I was trying to return a media error, like a 3/1101 for SCSI device.  I
think that is at the ATA level?


> Keep in mind that you've inserted an error path for SATA drives using
> NCQ, but seemingly haven't touched SATA drives not using NCQ, or ATAPI
> devices using either PATA/SATA, or ATA drives on PATA.

Correct, but for trying out a simple read on a SATA drive for Linux I
end up here first :-)  Well, until the kernel retries a number of times
and finally gives up and returns an error while also disabling NCQ for
the device.


>> +static void ncq_media_err(NCQTransferState *ncq_tfs, uint64_t err_sector)
>> +{
>> +IDEState *ide_state = _tfs->drive->port.ifs[0];
>> +
>> +ide_state->error = ECC_ERR;
>> +ide_state->status = READY_STAT | ERR_STAT;
>> +ncq_tfs->drive->port_regs.scr_err |= (1 << ncq_tfs->tag);
>> +ncq_tfs->lba = err_sector;
>> +qemu_sglist_destroy(_tfs->sglist);
>> +ncq_tfs->used = 0;
>> +}
>> +
> 
> If you are definitely very sure you only want an ide_state error
> difference, you could just as well call ncq_err and then patch
> ide_state->error.
> 
> (I am not sure that's what you want, but... maybe it is?)

As I mentioned above, return an unrecoverable media error.

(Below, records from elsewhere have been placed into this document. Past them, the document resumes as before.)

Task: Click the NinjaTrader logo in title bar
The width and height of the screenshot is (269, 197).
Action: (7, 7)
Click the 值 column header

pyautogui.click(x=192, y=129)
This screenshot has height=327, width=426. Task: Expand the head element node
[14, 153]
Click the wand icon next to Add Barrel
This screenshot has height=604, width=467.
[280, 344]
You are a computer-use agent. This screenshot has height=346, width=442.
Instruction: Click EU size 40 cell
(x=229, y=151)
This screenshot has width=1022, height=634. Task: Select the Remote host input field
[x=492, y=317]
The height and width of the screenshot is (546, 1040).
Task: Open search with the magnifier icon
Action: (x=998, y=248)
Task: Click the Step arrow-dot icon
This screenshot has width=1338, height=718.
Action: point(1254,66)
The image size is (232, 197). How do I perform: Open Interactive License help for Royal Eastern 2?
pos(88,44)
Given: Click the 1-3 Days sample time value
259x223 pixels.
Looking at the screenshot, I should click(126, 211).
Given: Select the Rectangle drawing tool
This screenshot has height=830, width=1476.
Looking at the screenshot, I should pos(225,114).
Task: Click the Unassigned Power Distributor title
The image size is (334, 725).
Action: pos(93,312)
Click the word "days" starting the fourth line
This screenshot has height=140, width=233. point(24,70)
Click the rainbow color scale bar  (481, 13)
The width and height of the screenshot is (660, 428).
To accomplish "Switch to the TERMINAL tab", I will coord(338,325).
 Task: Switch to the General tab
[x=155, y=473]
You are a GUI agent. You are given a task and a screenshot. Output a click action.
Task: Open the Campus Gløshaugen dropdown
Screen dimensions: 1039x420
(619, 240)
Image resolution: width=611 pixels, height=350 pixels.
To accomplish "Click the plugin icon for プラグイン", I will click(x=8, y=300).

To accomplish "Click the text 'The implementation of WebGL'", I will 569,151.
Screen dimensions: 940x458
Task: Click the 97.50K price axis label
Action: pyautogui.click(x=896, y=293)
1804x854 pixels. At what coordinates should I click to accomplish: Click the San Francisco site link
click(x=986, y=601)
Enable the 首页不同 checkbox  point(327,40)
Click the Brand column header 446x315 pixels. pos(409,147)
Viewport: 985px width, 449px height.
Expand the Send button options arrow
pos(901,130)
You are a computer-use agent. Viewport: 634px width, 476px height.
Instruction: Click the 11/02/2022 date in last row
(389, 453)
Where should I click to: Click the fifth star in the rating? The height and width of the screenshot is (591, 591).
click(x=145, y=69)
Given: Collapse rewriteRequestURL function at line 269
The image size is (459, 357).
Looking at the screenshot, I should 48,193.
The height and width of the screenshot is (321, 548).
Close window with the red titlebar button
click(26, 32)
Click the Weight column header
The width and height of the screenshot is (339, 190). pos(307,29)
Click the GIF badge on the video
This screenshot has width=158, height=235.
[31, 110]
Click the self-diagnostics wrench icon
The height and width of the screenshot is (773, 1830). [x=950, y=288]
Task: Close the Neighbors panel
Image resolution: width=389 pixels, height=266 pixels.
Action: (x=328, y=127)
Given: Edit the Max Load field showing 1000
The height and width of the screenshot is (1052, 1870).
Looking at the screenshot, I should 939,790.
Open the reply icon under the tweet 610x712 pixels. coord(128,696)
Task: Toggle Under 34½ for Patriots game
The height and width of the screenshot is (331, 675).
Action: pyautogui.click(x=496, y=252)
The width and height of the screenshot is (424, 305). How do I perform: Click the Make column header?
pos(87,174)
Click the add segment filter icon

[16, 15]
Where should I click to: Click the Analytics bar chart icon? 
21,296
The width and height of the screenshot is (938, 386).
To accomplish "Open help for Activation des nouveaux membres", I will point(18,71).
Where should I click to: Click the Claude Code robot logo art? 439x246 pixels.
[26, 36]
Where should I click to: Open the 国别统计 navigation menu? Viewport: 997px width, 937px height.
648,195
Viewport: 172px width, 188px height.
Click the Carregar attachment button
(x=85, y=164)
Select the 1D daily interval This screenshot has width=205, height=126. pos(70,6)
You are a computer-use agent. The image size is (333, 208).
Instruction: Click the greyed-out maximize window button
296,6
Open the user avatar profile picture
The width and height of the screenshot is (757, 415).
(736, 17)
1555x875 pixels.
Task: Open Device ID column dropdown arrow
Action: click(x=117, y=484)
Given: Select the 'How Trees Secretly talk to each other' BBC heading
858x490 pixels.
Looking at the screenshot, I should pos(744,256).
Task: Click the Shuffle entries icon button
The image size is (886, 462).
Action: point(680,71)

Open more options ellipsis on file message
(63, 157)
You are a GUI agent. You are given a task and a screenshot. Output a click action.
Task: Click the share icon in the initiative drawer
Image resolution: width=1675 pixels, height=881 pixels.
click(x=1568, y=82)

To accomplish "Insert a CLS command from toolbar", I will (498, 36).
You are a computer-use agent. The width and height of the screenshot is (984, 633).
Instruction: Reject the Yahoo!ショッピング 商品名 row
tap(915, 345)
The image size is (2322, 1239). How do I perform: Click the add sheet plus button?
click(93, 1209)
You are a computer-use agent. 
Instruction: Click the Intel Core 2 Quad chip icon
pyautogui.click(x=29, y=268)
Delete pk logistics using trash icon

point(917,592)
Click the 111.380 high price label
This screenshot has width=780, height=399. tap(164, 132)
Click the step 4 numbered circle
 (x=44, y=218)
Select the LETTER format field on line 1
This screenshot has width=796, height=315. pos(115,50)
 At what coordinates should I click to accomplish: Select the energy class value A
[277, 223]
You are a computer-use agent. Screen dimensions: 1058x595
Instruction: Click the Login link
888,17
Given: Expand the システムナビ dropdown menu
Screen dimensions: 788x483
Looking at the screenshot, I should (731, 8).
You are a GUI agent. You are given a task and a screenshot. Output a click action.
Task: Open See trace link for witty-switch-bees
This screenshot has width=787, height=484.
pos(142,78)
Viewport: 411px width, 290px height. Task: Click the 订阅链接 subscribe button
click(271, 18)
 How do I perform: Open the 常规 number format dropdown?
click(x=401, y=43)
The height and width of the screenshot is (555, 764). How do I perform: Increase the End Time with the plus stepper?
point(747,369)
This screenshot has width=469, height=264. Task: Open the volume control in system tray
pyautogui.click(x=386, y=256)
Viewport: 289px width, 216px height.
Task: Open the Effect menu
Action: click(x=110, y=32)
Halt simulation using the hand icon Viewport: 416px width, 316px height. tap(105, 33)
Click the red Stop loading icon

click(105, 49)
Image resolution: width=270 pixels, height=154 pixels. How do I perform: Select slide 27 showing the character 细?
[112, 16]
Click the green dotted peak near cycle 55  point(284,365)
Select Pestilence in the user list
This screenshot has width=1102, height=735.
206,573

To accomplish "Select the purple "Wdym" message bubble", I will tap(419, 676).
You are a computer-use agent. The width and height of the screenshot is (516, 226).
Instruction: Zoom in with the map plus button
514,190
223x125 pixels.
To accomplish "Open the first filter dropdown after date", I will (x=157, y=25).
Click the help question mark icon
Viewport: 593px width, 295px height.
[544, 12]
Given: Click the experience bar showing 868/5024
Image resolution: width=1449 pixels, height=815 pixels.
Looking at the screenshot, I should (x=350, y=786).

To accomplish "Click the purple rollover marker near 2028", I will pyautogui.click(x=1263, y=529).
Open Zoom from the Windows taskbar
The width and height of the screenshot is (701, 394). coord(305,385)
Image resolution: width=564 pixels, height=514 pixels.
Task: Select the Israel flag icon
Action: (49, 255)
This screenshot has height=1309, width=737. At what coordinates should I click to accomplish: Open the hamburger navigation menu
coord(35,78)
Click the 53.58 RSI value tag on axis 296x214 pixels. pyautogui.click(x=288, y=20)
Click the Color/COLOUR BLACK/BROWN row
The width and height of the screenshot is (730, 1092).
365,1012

SCSI sense data can report the first sector in error and I thought I
could do the same for SATA too?

> I'd have to check -- because I can't say the AHCI emulator was designed
> so much as congealed -- but you might need calls to ncq_finish.
> 
> usually, ncq_cb handles the return from any NCQ command and will call
> ncq_err and ncq_finish as appropriate to tidy up the command.
> 
> It might be a mistake that execute_ncq_command issues ncq_err in the
> `default` arm of the switch statement without a call to finish.
> 
> If we do call ncq_finish from this context I'm not sure if we want
> block_acct_done here unconditionally. We may not have started a block
> accounting operation if we never started a backend operation. Everything
> else looks about right to me.
> 
> 
>>  static void ncq_finish(NCQTransferState *ncq_tfs)
>>  {
>>  /* If we didn't error out, set our finished bit. Errored commands
>> @@ -1065,6 +1082,8 @@ static void execute_ncq_command(NCQTransferState 
>> *ncq_tfs)
>>  {
>>  AHCIDevice *ad = ncq_tfs->drive;
>>  IDEState *ide_state = >port.ifs[0];
>> +uint64_t error_sector = 0;
>> +char device_id[32];
>>  int port = ad->port_no;
>>  
>>  g_assert(is_ncq(ncq_tfs->cmd));
>> @@ -1072,6 +1091,14 @@ static void execute_ncq_command(NCQTransferState 
>> *ncq_tfs)
>>  
>>  switch (ncq_tfs->cmd) {
>>  case READ_FPDMA_QUEUED:
>> +sprintf(device_id, "%lu", ide_state->wwn);
> 
> This seems suspicious for your design in general, but I'd like to not
> run sprintf to a buffer in the hotpath for NCQ.

I totally agree.

I started out using integers in the call for error_in_read, as that is
what SCSI uses internally for wwn.  Then I did NVMe and it's using a
string that doesn't apparently need to be an integer for the wwn? so I
changed it to being a string to accommodate.